Task material:
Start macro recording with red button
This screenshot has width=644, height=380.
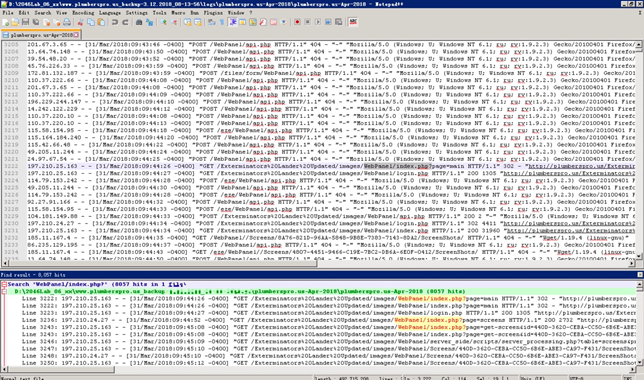point(297,22)
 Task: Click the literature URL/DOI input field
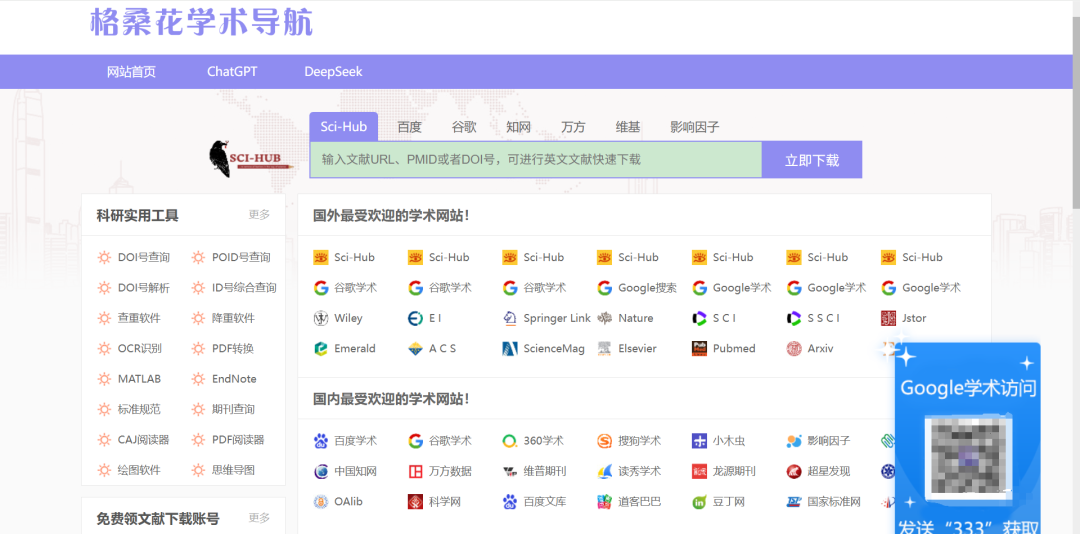pos(535,160)
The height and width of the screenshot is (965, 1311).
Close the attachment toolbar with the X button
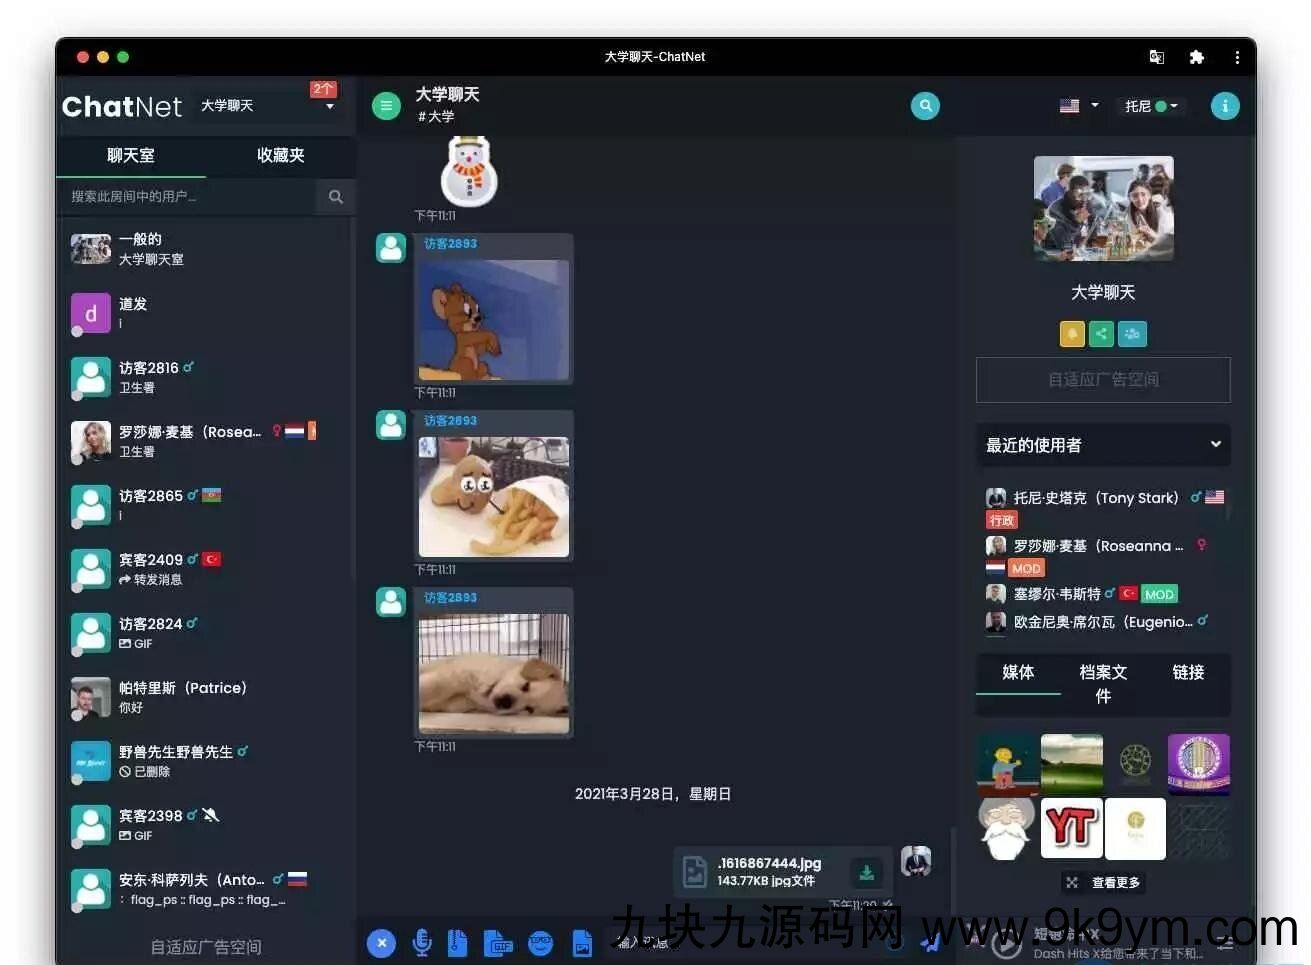click(x=381, y=942)

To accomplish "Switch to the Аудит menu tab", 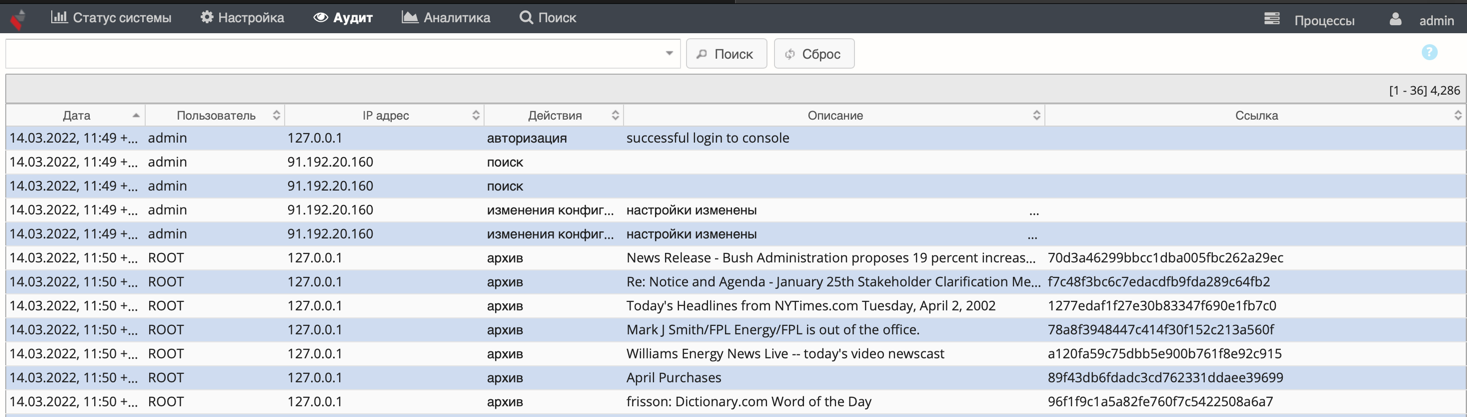I will coord(343,17).
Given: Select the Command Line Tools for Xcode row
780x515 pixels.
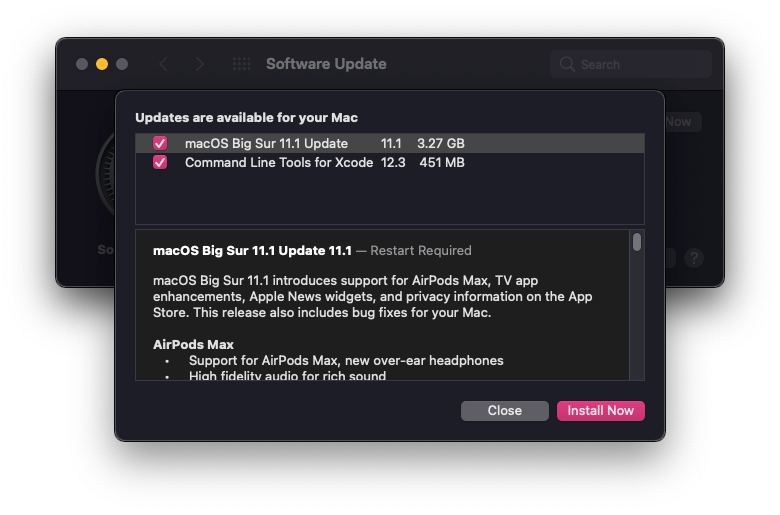Looking at the screenshot, I should (x=390, y=162).
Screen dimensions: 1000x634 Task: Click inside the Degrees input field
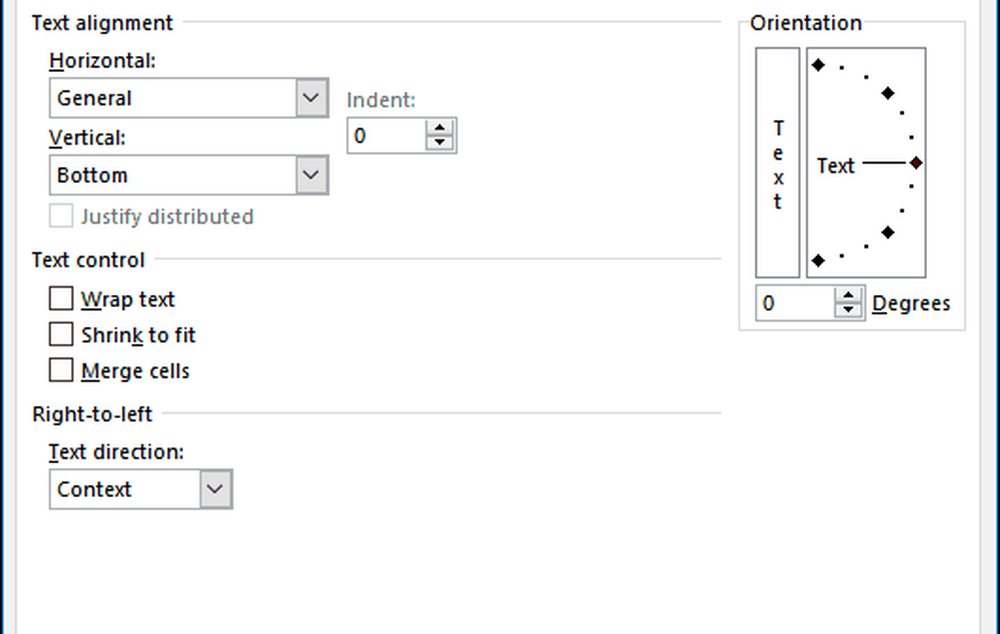(795, 303)
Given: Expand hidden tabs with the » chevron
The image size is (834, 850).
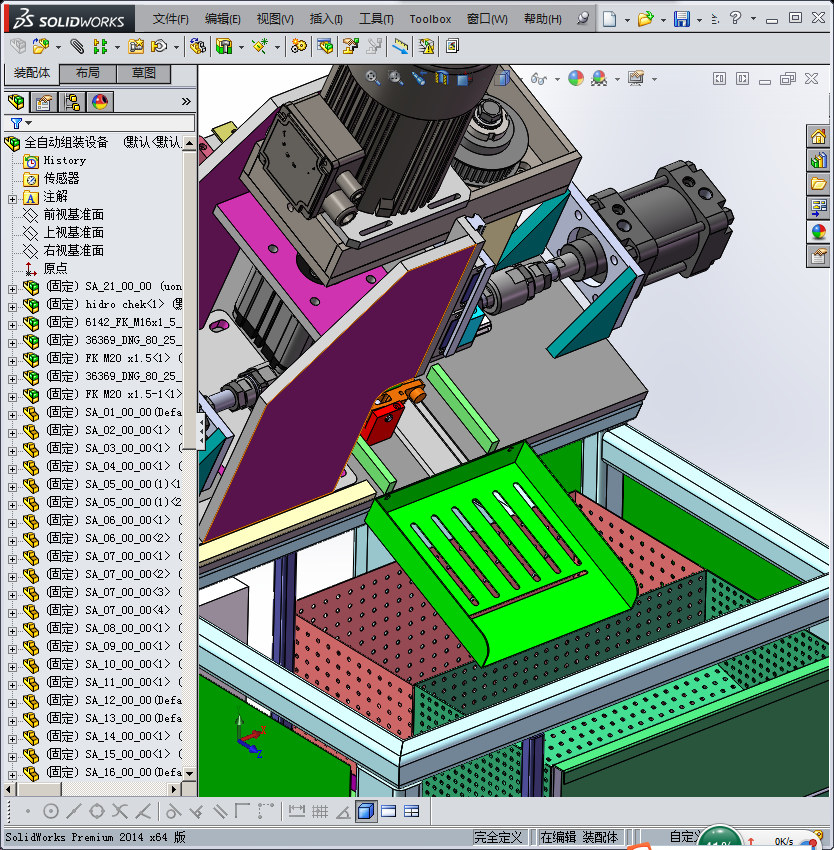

Exercise directions:
The copy should start at the line that contains "Given: Expand hidden", end at the last line of the entries above, and match each line exactly, with pictures dropped.

Written reply:
Given: Expand hidden tabs with the » chevron
The image size is (834, 850).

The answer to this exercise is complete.